TASK REQUIREMENTS: The answer consists solely of the listing's lines from the first through the line containing "Viewport: 723px width, 406px height.", each reproduced exactly.
■ ■ ■
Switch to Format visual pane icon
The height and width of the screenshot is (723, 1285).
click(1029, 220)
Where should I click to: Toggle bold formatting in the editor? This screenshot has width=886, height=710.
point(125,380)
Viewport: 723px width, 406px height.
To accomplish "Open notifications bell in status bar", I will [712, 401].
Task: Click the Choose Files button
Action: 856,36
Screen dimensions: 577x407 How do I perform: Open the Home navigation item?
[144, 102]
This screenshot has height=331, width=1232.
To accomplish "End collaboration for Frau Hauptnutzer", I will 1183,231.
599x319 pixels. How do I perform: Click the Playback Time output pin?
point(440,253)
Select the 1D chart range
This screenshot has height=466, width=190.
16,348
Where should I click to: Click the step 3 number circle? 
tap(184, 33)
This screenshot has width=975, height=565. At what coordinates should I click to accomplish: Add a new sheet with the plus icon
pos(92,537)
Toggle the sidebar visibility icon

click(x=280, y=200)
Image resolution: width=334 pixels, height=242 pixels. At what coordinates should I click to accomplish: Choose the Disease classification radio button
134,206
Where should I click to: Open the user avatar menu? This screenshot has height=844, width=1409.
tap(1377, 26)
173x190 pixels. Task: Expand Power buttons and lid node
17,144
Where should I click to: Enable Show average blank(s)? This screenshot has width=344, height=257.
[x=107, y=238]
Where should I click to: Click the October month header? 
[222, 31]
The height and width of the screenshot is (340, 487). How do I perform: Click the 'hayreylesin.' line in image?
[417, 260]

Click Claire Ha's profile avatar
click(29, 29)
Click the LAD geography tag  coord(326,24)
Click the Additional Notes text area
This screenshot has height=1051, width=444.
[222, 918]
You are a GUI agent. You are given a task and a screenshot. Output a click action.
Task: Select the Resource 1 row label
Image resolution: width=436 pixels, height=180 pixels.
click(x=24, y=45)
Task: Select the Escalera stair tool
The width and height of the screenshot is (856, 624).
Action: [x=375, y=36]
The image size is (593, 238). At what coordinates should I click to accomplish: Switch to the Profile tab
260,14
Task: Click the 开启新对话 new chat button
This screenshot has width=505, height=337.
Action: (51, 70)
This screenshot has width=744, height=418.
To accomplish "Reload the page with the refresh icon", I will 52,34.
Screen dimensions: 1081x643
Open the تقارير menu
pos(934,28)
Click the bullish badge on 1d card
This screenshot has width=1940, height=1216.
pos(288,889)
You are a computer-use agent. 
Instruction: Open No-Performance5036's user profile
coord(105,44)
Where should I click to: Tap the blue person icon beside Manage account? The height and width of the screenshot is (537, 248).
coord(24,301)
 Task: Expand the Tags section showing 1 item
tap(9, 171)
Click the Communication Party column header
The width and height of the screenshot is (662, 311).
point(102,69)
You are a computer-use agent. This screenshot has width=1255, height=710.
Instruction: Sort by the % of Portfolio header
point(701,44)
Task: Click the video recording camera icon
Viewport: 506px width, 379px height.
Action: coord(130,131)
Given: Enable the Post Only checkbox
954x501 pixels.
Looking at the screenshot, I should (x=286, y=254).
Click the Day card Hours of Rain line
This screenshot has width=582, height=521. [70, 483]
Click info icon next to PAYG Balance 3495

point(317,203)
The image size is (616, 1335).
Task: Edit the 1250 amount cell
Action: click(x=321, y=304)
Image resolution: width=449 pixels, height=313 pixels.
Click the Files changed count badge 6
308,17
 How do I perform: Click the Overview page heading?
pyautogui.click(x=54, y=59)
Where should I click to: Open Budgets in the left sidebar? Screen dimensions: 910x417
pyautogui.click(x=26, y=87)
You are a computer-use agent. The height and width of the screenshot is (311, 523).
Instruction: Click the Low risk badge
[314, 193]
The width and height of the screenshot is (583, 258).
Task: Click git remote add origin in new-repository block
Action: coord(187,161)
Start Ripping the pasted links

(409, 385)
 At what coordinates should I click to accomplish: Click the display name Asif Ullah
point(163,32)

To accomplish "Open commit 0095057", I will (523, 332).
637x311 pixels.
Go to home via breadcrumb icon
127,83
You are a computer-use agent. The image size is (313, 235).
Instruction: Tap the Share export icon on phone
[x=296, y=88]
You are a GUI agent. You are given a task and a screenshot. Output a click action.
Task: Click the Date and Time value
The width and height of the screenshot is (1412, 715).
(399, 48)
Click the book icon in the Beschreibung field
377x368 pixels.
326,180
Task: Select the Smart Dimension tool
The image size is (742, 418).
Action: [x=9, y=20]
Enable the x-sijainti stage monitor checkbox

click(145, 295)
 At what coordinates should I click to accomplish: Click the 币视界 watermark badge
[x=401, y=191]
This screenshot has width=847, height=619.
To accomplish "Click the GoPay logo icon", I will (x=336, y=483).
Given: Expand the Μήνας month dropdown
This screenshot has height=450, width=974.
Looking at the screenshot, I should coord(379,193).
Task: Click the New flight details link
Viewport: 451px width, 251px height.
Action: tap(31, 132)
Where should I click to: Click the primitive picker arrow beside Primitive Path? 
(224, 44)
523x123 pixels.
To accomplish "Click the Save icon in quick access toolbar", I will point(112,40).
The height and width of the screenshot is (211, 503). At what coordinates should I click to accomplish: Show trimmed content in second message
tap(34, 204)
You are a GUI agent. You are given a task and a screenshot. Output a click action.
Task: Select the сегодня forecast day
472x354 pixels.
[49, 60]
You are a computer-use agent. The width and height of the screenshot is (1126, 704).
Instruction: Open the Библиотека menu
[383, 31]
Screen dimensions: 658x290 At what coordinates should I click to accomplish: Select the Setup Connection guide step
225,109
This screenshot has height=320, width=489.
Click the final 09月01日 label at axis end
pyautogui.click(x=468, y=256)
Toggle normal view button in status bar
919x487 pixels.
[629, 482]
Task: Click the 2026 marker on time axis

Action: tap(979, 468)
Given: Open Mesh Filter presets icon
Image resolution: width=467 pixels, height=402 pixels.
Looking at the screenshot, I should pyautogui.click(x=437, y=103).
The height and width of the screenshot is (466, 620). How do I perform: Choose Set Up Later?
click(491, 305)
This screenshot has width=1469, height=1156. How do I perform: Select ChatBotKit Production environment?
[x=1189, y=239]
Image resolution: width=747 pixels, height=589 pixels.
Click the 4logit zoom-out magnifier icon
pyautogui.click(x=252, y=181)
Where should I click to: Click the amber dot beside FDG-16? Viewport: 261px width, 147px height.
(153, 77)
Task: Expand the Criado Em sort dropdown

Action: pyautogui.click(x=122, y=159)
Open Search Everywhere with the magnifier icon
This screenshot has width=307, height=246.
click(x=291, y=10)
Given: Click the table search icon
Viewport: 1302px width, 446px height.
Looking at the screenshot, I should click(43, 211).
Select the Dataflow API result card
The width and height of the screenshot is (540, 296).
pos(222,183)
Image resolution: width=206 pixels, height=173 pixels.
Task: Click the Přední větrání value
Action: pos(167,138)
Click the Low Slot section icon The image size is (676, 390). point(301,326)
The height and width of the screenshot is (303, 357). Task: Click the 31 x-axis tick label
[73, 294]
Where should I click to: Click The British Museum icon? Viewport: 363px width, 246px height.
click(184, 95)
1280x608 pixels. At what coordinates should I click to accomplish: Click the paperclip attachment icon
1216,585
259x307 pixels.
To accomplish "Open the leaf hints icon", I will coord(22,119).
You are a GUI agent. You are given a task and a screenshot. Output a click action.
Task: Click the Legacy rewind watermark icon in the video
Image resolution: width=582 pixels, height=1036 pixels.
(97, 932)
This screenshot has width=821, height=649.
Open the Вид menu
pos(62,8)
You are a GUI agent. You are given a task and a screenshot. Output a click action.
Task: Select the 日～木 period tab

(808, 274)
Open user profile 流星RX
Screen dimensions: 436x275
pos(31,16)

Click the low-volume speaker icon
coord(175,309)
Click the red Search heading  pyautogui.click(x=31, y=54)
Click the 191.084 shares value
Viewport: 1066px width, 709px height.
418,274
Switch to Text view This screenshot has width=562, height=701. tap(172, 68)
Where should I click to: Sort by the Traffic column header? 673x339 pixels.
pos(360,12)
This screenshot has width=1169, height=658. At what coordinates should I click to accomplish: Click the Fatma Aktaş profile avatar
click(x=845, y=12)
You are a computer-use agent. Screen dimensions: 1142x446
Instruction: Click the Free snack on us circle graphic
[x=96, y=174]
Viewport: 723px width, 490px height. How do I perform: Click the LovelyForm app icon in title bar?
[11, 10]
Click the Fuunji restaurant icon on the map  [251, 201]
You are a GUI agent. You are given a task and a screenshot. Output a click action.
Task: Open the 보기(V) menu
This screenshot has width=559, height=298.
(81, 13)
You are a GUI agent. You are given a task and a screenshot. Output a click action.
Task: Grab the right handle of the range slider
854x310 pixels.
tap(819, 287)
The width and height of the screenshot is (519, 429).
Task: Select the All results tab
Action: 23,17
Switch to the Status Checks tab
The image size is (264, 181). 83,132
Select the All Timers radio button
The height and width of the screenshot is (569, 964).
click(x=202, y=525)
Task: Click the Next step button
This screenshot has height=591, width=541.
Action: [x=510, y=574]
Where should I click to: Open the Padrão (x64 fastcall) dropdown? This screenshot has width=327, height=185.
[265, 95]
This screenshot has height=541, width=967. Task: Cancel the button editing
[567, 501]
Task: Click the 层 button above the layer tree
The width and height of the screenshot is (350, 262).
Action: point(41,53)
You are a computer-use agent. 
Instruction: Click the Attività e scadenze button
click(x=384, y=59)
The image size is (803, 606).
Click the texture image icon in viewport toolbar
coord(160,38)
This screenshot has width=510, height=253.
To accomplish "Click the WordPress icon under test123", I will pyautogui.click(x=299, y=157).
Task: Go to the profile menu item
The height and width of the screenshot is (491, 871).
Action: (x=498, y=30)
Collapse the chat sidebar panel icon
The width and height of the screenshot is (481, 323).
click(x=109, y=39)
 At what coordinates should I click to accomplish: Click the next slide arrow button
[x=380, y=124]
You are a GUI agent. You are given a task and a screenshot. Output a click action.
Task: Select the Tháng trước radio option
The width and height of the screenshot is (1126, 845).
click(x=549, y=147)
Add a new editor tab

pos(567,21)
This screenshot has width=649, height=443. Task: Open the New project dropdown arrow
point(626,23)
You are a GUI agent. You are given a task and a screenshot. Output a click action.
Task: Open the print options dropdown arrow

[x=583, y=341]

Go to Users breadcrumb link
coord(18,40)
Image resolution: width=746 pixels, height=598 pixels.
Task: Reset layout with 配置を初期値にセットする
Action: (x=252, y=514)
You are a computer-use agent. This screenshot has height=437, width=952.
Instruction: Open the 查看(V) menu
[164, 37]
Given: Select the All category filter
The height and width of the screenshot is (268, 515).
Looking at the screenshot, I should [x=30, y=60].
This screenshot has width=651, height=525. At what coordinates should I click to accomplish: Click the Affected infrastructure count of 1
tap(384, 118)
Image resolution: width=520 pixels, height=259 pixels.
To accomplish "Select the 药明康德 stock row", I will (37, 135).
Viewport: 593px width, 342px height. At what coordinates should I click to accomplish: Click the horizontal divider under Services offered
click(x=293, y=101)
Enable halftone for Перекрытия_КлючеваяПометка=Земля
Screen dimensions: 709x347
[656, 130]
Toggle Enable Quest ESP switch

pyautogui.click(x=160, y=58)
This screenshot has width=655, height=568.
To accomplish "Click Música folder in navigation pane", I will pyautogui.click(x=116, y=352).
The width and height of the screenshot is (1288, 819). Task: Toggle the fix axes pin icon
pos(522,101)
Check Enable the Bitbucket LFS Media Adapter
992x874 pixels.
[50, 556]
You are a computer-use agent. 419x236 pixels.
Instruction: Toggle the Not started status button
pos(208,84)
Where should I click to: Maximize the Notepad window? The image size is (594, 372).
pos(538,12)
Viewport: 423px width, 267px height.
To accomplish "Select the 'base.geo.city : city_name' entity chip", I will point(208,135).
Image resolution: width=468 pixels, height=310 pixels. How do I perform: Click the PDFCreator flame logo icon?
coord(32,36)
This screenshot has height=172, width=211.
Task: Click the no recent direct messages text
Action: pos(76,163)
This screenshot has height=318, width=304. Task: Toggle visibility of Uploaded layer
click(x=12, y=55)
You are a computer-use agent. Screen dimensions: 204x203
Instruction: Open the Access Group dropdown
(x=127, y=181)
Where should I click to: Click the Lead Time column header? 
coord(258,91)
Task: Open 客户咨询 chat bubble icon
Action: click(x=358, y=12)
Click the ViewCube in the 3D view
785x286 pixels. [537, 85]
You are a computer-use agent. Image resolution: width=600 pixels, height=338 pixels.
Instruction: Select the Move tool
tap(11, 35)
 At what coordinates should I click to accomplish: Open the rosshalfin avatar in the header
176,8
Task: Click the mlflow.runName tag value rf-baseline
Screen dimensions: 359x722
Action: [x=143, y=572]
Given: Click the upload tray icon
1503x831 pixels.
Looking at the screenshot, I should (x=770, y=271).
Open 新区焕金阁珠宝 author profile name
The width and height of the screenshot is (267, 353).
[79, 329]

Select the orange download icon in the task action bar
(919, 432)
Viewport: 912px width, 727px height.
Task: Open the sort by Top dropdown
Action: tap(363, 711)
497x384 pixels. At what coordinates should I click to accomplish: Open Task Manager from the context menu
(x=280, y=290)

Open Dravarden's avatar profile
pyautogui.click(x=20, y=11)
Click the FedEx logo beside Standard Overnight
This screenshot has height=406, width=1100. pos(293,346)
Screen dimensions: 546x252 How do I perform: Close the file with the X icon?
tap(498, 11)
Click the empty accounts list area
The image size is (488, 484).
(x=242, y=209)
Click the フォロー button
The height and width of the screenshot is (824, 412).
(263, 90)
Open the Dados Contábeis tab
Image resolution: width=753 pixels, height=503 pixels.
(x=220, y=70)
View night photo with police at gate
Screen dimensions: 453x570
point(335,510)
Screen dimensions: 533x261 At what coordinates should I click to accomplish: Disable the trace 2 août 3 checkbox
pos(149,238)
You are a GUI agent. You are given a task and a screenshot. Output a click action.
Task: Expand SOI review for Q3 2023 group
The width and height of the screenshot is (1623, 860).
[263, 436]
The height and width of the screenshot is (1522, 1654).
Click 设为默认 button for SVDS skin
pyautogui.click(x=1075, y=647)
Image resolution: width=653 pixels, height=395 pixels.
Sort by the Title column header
■ ■ ■
ANSWER SPACE:
Switch to Format visual pane icon
The height and width of the screenshot is (723, 1285).
click(1029, 220)
Where should I click to: Toggle bold formatting in the editor? This screenshot has width=886, height=710.
point(125,380)
Viewport: 723px width, 406px height.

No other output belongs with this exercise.